*YOUR INSTRUCTIONS:* Starting at the line that contains "Task: Select the", repeat each line of the listing below through the last one, exactly, and leave out every picture.

================

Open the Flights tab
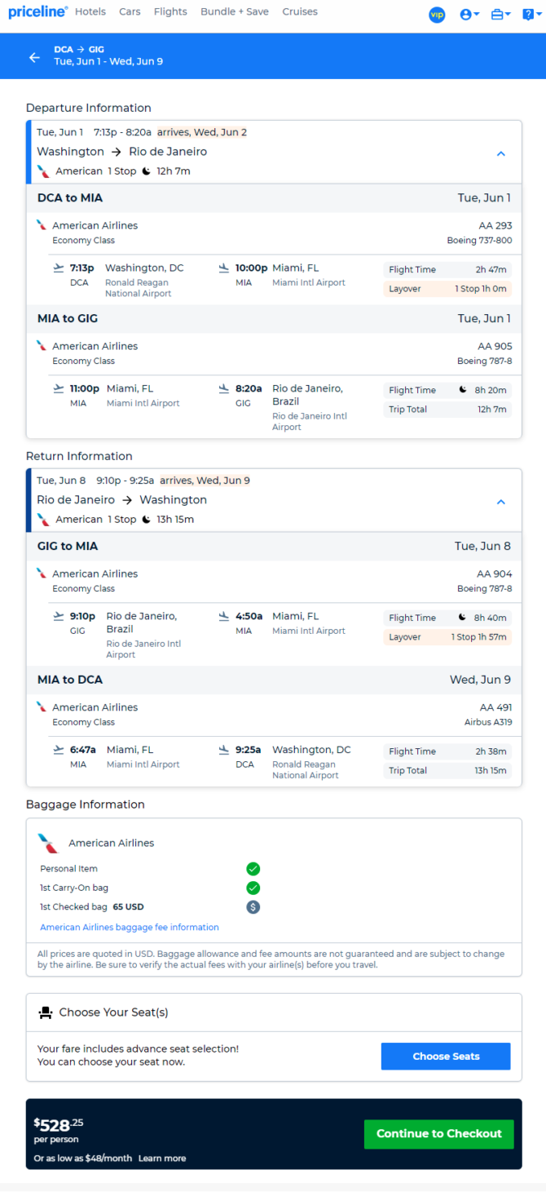Screen dimensions: 546x1192 [170, 12]
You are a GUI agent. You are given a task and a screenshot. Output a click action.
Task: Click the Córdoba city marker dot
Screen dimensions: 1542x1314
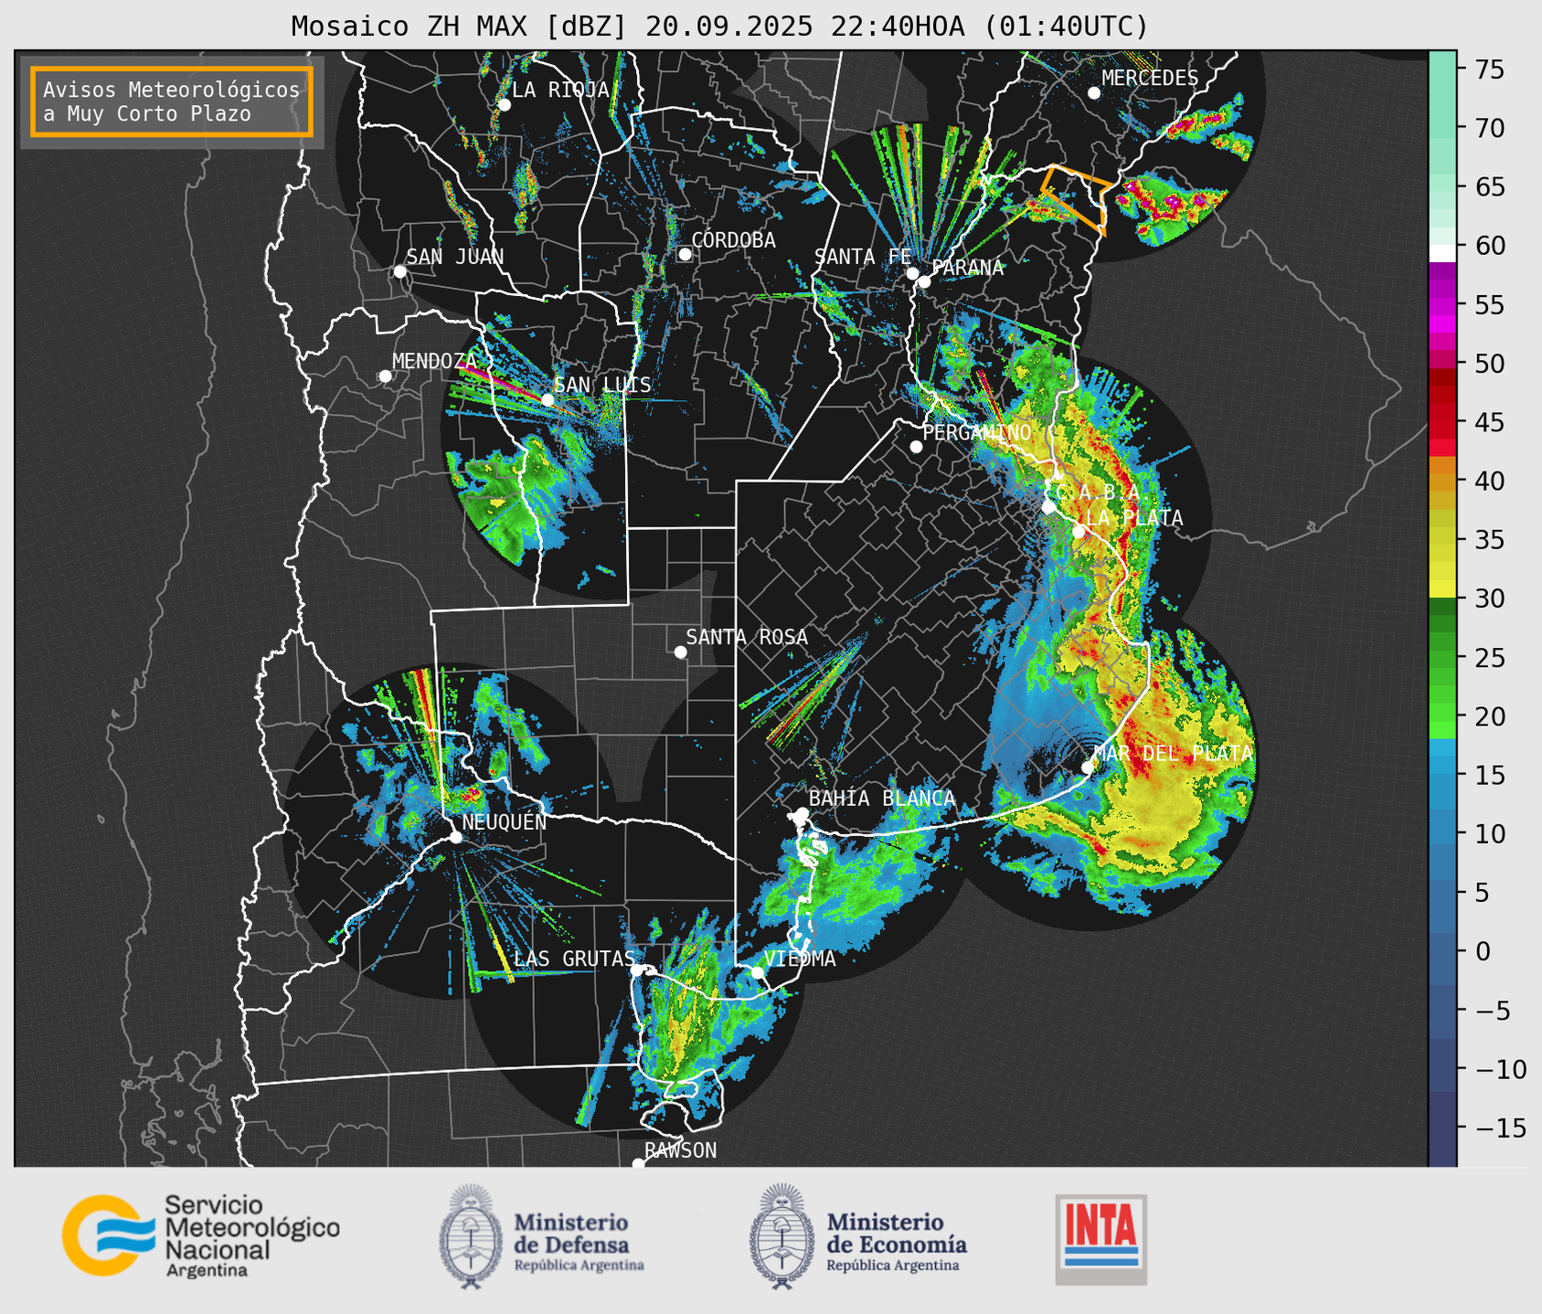(x=685, y=254)
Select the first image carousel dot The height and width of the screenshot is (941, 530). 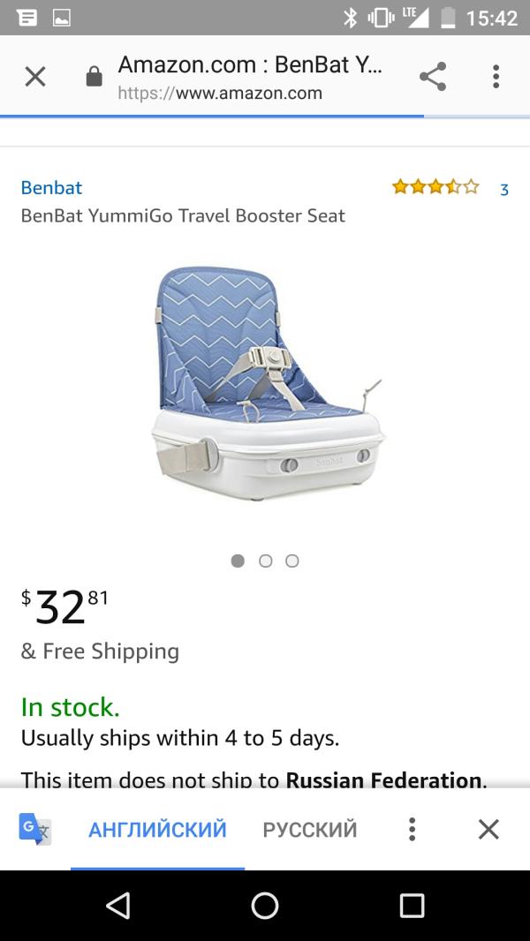pyautogui.click(x=238, y=561)
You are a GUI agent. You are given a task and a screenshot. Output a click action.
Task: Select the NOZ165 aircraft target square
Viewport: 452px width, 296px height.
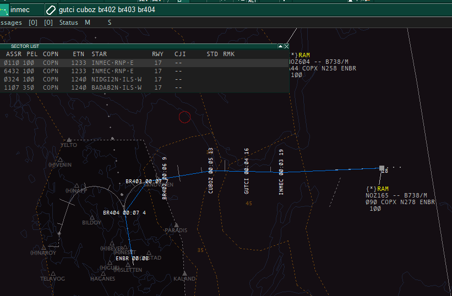382,168
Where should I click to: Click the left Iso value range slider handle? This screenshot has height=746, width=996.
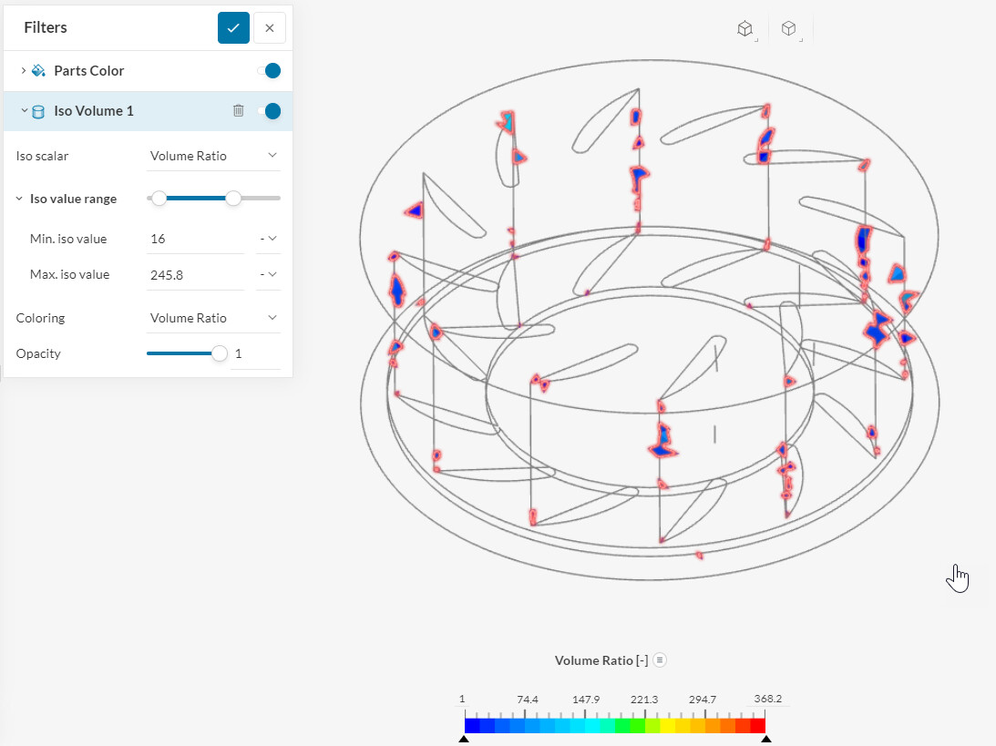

================

*ANSWER TO THE PROBLEM:*
Task: Select the NOZ165 aircraft target square
Viewport: 452px width, 296px height.
382,168
Where should I click to: Click the left Iso value range slider handle? This screenshot has height=746, width=996.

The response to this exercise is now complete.